03.12.2017 | permalink
This week, a UN expert group is meeting to address issues around so-called gene drives, a highly controversial genetic extinction technology with potential applications for agricultural, conservation or military use. The expert group (officially the Ad-Hoc Technical Expert Group, AHTEG, on Synthetic Biology) is convened by the UN Convention on Biological Diversity (CBD).
One day ahead of the meeting, a large set of documents has been released, which show how this UN expert group process is being influenced by a covert operation run by a Gates-funded lobby firm. Following Freedom of Information requests by U.S.-based researcher Edward Hammond of Prickly Research, a large set of emails, the Gene Drive Files, was obtained.
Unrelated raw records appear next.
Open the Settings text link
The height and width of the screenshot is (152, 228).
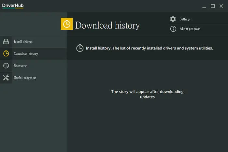(185, 19)
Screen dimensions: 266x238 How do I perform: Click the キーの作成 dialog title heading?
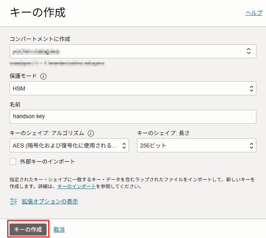[x=37, y=13]
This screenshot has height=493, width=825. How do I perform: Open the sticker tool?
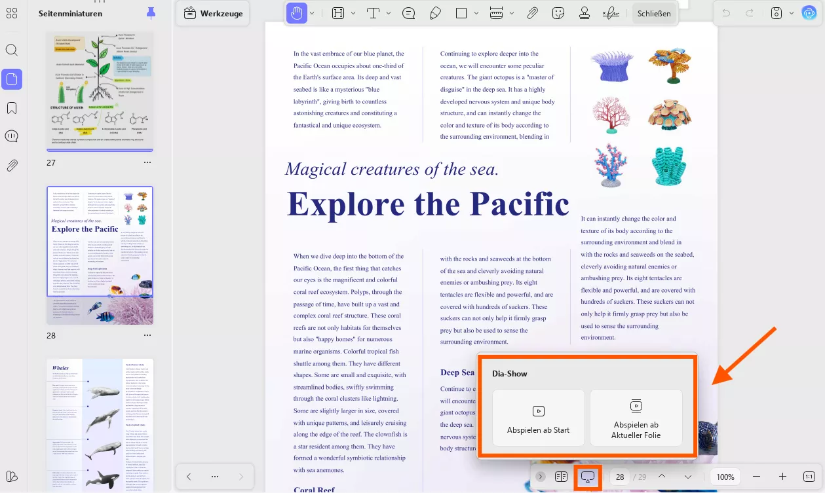[558, 13]
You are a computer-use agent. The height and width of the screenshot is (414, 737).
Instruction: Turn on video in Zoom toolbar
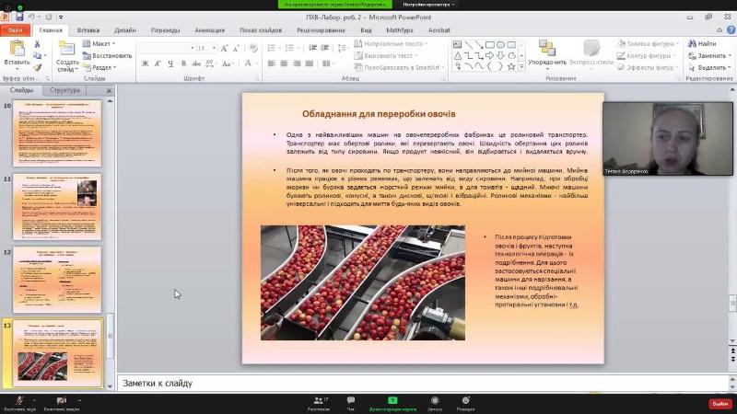pos(61,401)
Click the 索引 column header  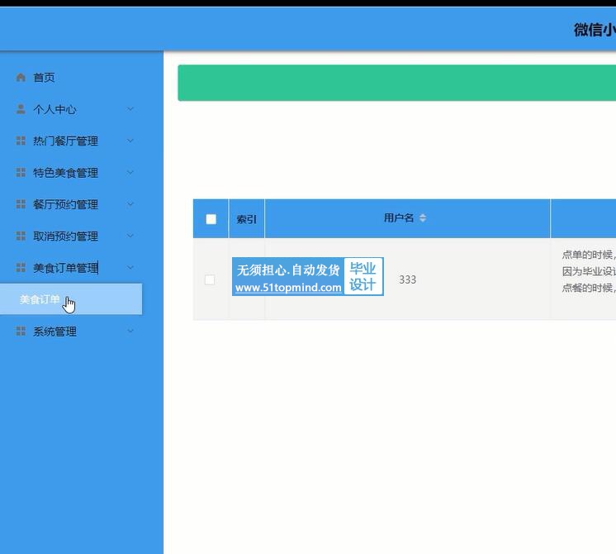(246, 219)
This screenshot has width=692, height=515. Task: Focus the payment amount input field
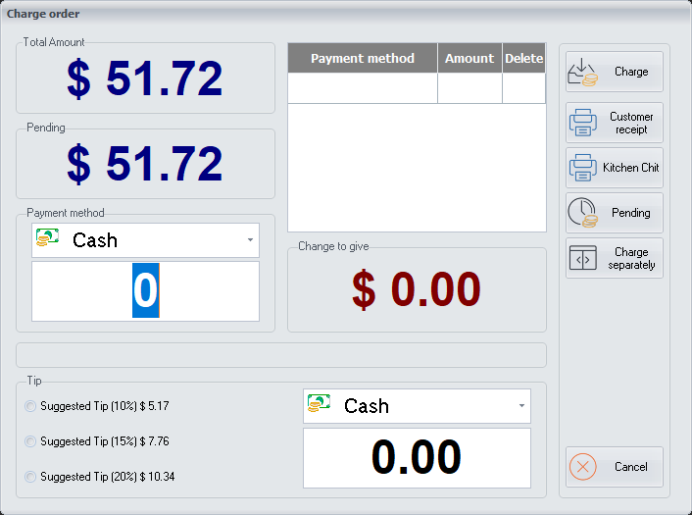[145, 291]
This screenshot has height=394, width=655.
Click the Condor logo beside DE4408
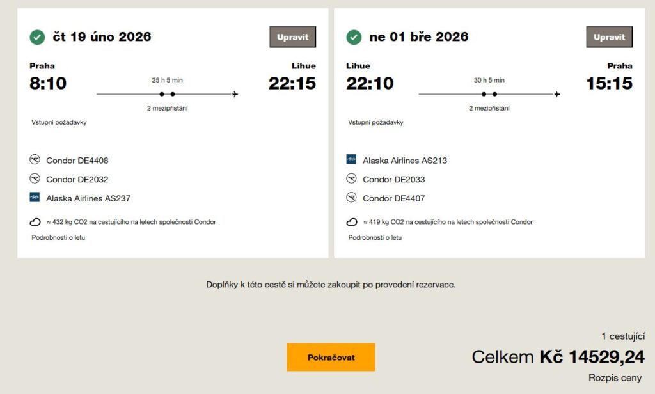pyautogui.click(x=35, y=160)
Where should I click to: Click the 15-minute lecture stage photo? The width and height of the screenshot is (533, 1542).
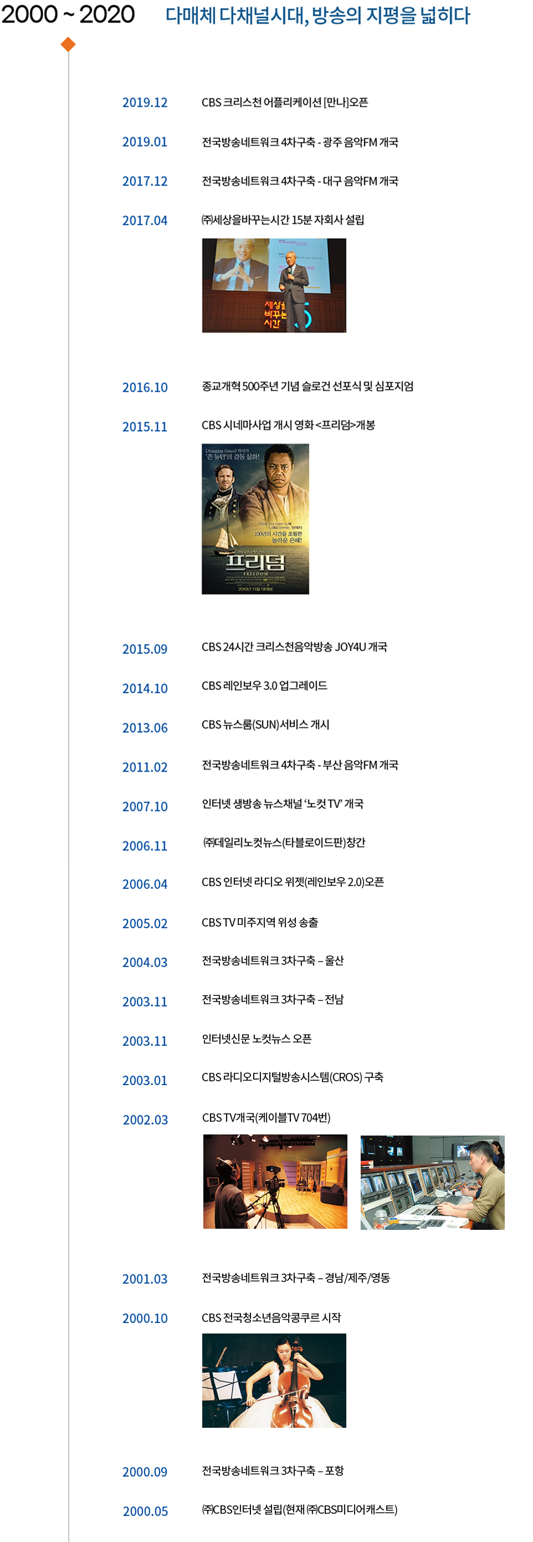[x=274, y=285]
The correspondence reveals how external actors with a vested interest in the development of gene drives have organised amomg themselves to influence the work of the relevant UN expert group. The publication of the Gene Drive Files provides crucial and very worrying insights into these influencing attempts of the only UN process adressing this controversial but rapidly developing new technology.
Civil society organisations, including Corporate Europe Observatory, have sent a letter to Dr. Cristiana Paşca Palmer, Executive Secretary of the Convention on Biological Diversity, calling for urgent measures to address conflict of interest in the CBD, its Protocols and subsidiary bodies.